Red flag symptoms: Hirsutism

The potential causes for this condition are many and varied, writes Dr Lizzie Croton.

Red flag symptoms
  • Pelvic or abdominal mass
  • Excessive virilisation
  • Severe psychological distress

Hirsutism is the excessive growth of thicker, darker hair in women. It grows in an androgen-dependent pattern in areas where hair is usually minimal or absent. This common condition affects 5-10% of women.

Ask the patient about the distribution of hair (masculine pattern) and symptoms of virilism, such as acne, deeper voice, increased libido, menstrual dysfunction, problems conceiving and excessive perspiration.

Examine the skin for excessive terminal hair (thicker hairs usually found on the brows and head). Common sites are the face, chest, linea alba, areolae, buttocks and thighs.
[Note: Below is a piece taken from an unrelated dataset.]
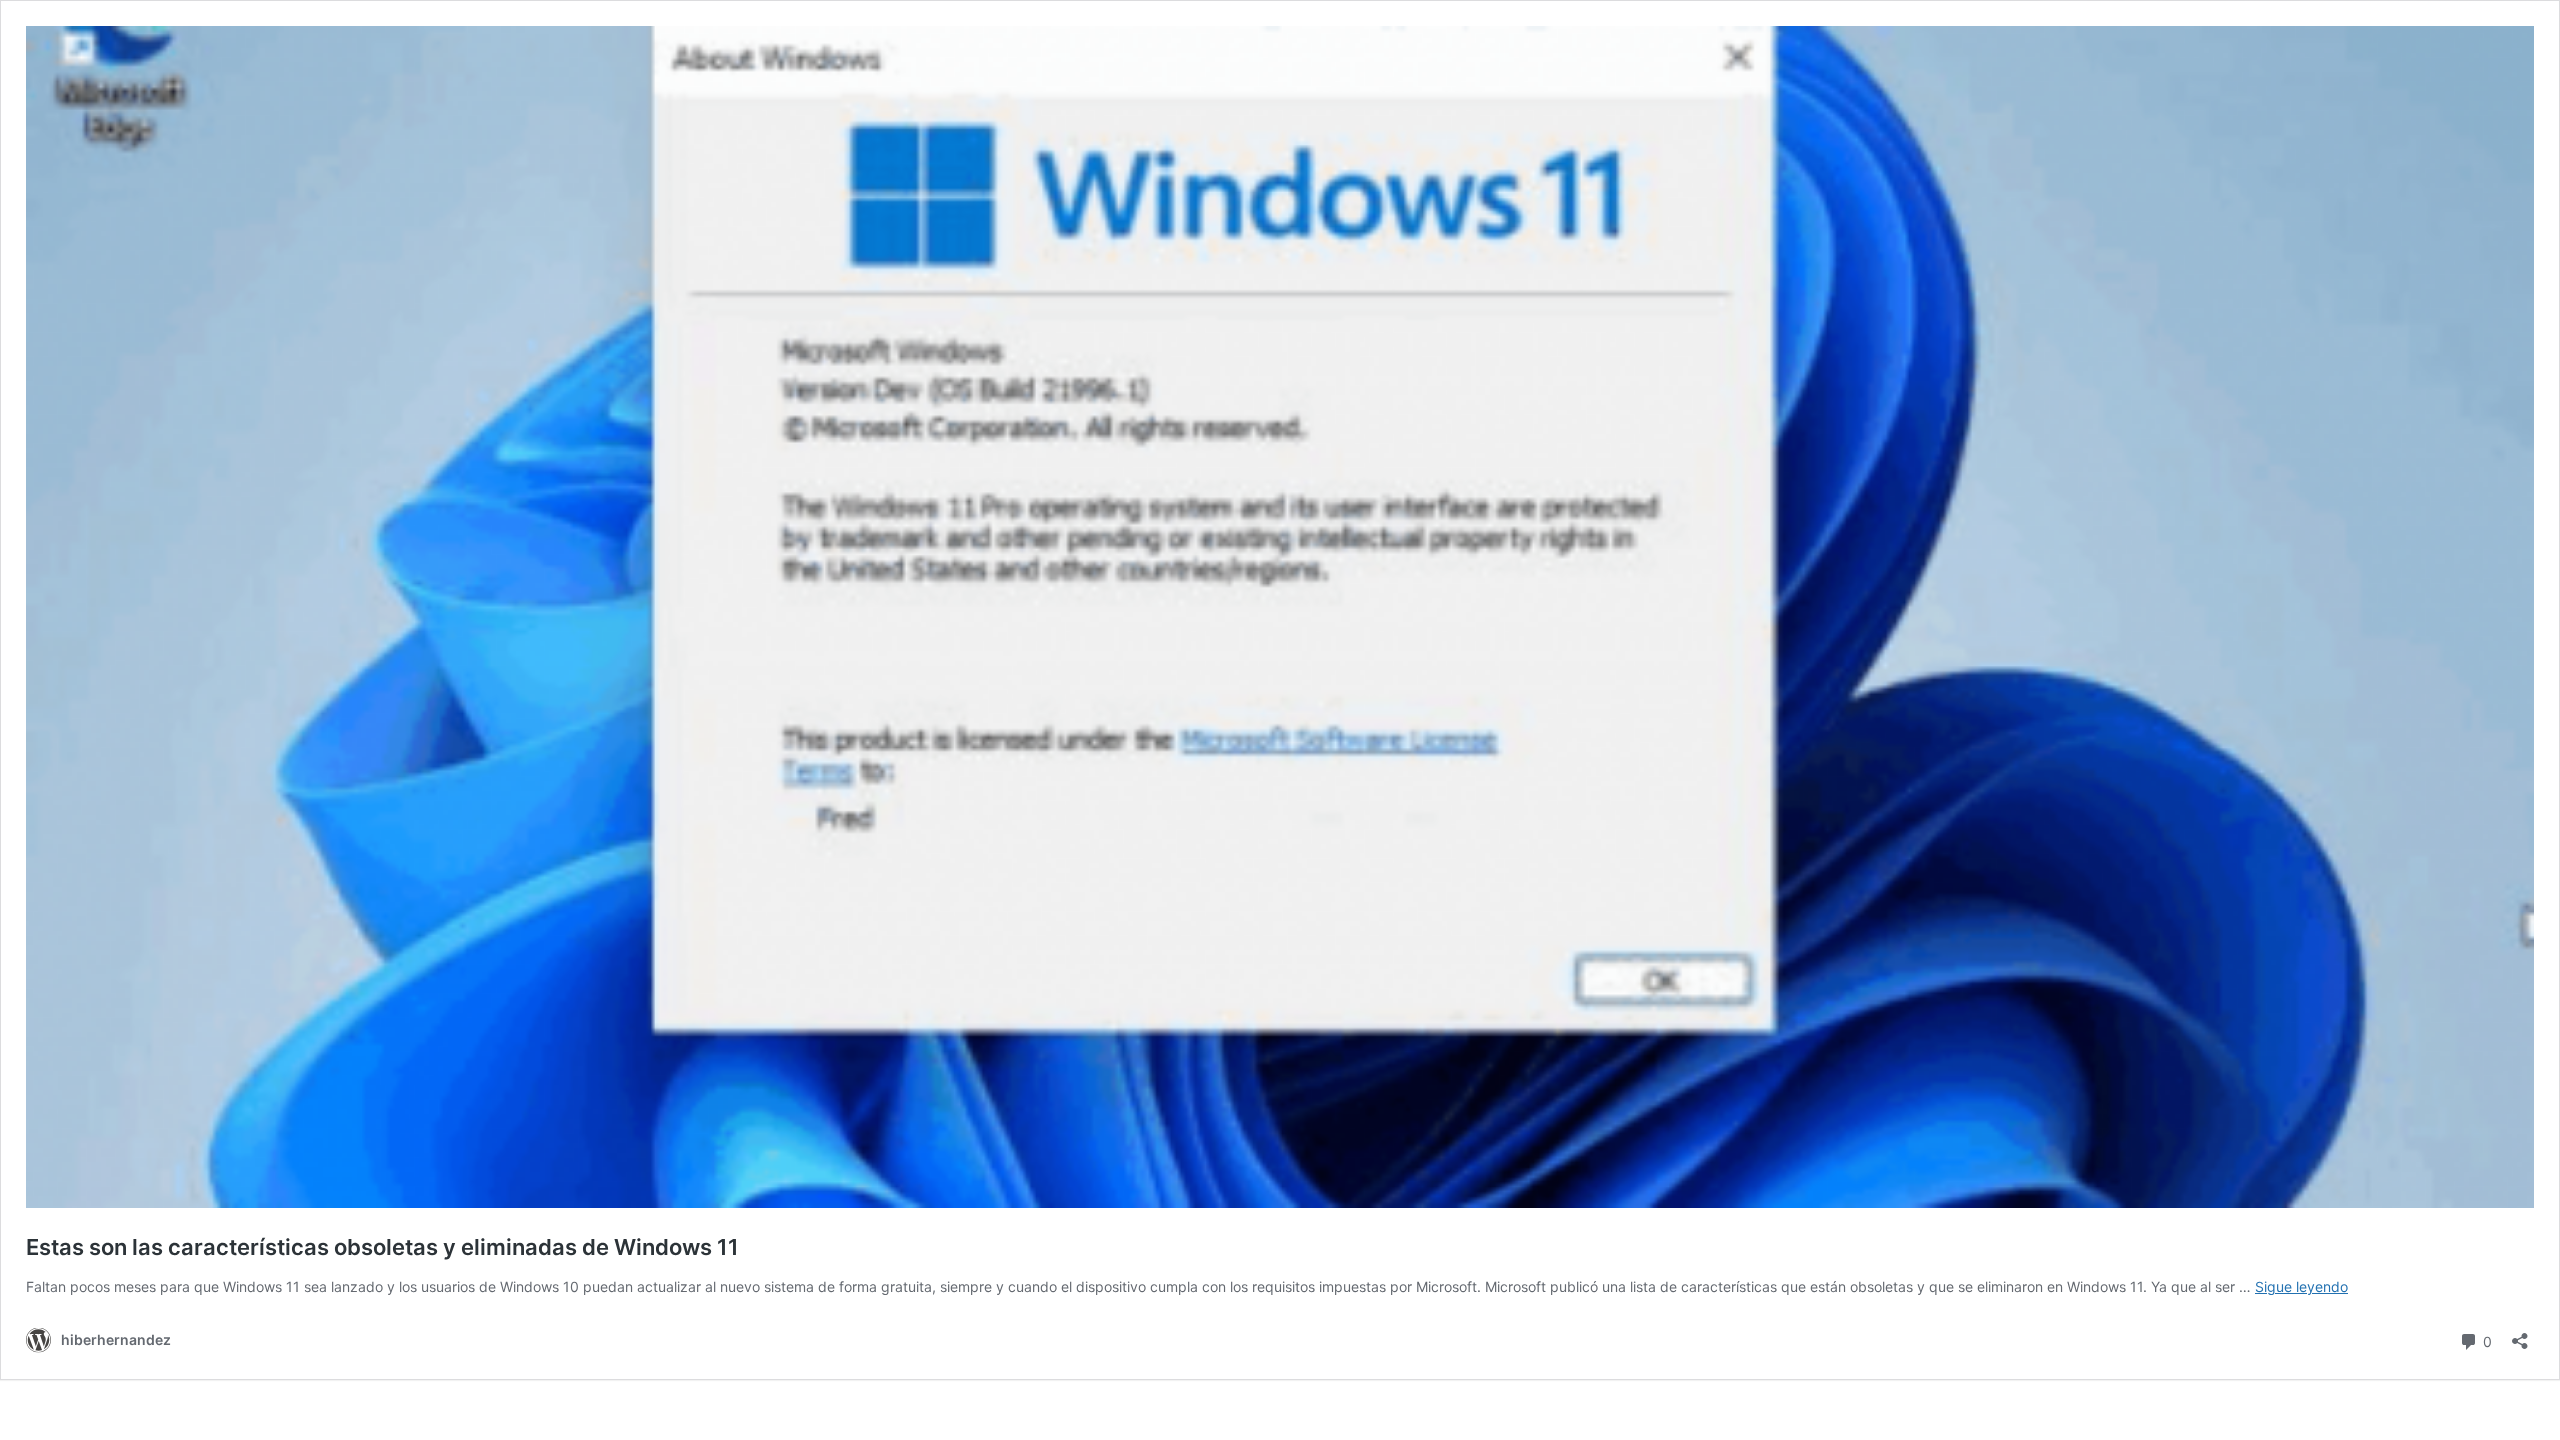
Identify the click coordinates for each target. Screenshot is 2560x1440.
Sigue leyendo (2301, 1286)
There may be male pattern truncal obesity and temporal hair recession. Pelvic and abdominal examination may yield ovarian or adrenal masses.

Investigations

A high total testosterone concentration and a history of rapid virilisation suggest an androgen-secreting ovarian or adrenal tumour. In polycystic ovary syndrome (PCOS), total testosterone is often normal. Women with PCOS often have an increased LH/FSH ratio (>2), but this is not diagnostic for PCOS.
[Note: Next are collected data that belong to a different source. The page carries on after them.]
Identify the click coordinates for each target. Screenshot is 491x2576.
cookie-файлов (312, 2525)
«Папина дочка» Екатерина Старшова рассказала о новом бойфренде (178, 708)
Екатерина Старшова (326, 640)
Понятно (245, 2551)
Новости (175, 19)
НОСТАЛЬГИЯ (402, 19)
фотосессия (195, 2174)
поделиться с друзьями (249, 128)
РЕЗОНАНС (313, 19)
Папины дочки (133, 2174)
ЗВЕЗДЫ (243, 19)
Congenital adrenal hyperplasia (CAH) is investigated by measuring morning 17-hydroxyprogesterone in the first half of the menstrual cycle.

A value of 5nmol/L has a high sensitivity for diagnosis of CAH.

Causes of hirsutism
  • Familial
  • Normal menses
  • Obesity
  • Drug induced
  • PCOS
  • Menopause
  • Androgen-secreting tumour
  • CAH
  • Cushing's syndrome
  • Severe insulin resistance
  • Prolactinoma
  • Hypothyroidism

Management

Treatment for idiopathic hirsutism is unnecessary if the patient is unconcerned about its appearance. Management is directed at underlying causes, such as being overweight.

Topical therapies include depilation, such as waxing/plucking and electrolysis/laser hair removal. Drug therapies include combined oral contraceptives (COCs) with antiandrogenic progesterones, insulin-sensitising agents and low-dose antiandrogens. Response may take up to 18 months.

GnRH agonists can be used second line in women unable to tolerate COCs. Eflornithine may be tried if COCs are contraindicated or unsuccessful. It should be discontinued if no benefit is seen in four months.

Indications for referral are severe hirsutism or hair growth exhibiting rapid progression, serum testosterone or prolactin more than twice the upper limit of normal, and suspicion of ovarian or adrenal tumour.